In summary, the method is quiet applicable for all ultrashort pulse laser of Gaussian beam profile, irrespective of lasing medium (Er or Nd or Er,Cr) and wavelength. The complex dynamics of laser-tissue interaction for various lasers is avoided by directly extracting the laser ablation from the experimental trials. However, for laser operating at longer pulse duration, the heat accumulation phenomena may reduce the well-defined ablation region which in turn reduce the precision of laser ablation parameters. In literature [2], it was reported that at higher laser fluence, the ablation of fs-laser produces undesirable effects like heat accumulation at the ablation zone which may lead to irreversible pulp damage, necrosis, and phase changes on target tissue. In order to avoid these effects, the laser should be operated at the optimized conditions. Despite operating at an optimized laser parameter, the target tissue should not undergo any structural phase change. In this study, no discernable phase change is observed which agrees with the earlier literature [3, 9, 11].

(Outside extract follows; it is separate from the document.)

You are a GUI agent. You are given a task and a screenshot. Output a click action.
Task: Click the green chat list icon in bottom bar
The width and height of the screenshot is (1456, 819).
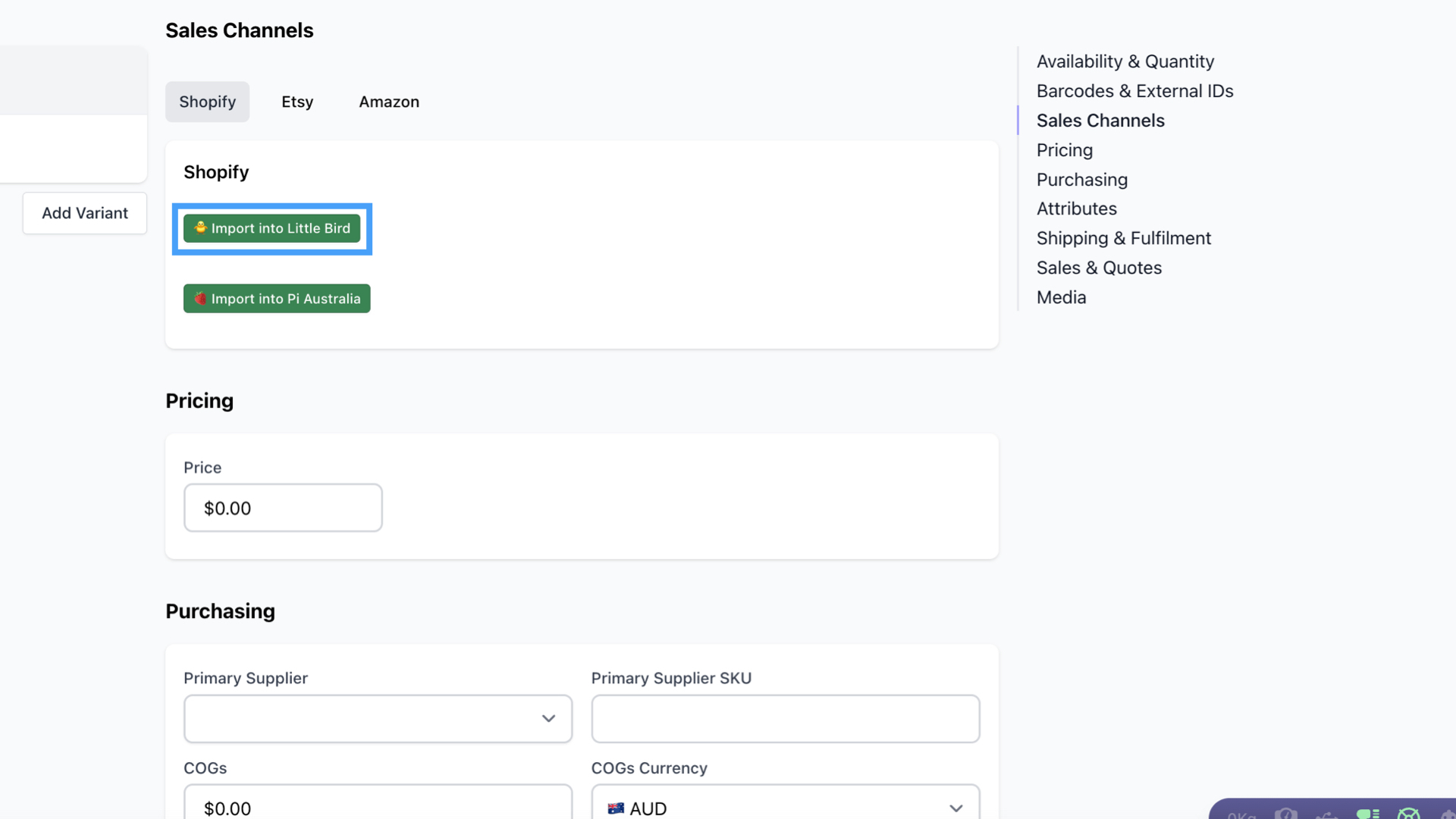point(1367,814)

Since the thermophysical properties of dental tissues vary based on age, different teeth (incisor, canine, molar), different layers of each tooth (enamel and dentin), sex, race, and severity of the lesion, the interaction of laser with the dental hard tissues is hard to computationally model in real time (e.g., TTM and classical Fourier series). Moreover, the biological features like body fluids present in the dentin tubules and the heating-cooling effects of blood flow have to be considered in order to get a reliable prediction of ablation profile in the computational model [24]. Here, the complexity of the problem is avoided by employing a mathematical model which can easily predict the ablation profile of dental hard tissues at different peak fluences once the laser ablation parameters of the target are obtained from a few trial runs. Therefore, if the details of lesion (such as dimension of the lesion) are known through proper diagnostic tools (such as laser interferometry and fluorescence), the laser peak fluence can be adjusted based on the extent of tissues which need to be removed. In addition, the method will also enable the user to optimize laser processing conditions so as to achieve maximum ablation rate and efficiency.

Conclusions

The mathematical model for laser ablation profile of dental hard tissues which is essential to avoid tissue damage was formulated based on Gaussian beam profile of laser beam. Femtosecond laser ablation was carried out on enamel and dentin in order to predict the ablation profile in terms of effective Gaussian beam radius, effective energy penetration depth, and ablation threshold fluence. A good correlation has been established between the calculated and experimental ablation profiles of microgrooves. In addition, the ablation rate and ablation efficiency are also calculated so as to obtain optimum laser parameters for dental treatment. This method can predict the ablation profile which will reduce the complexity of teeth ablation in different target tissues like various teeth, age, and severity of the lesion. The method will be applicable for all ultrashort pulse laser and it is very useful not only in dentistry but in orthopedic applications as well.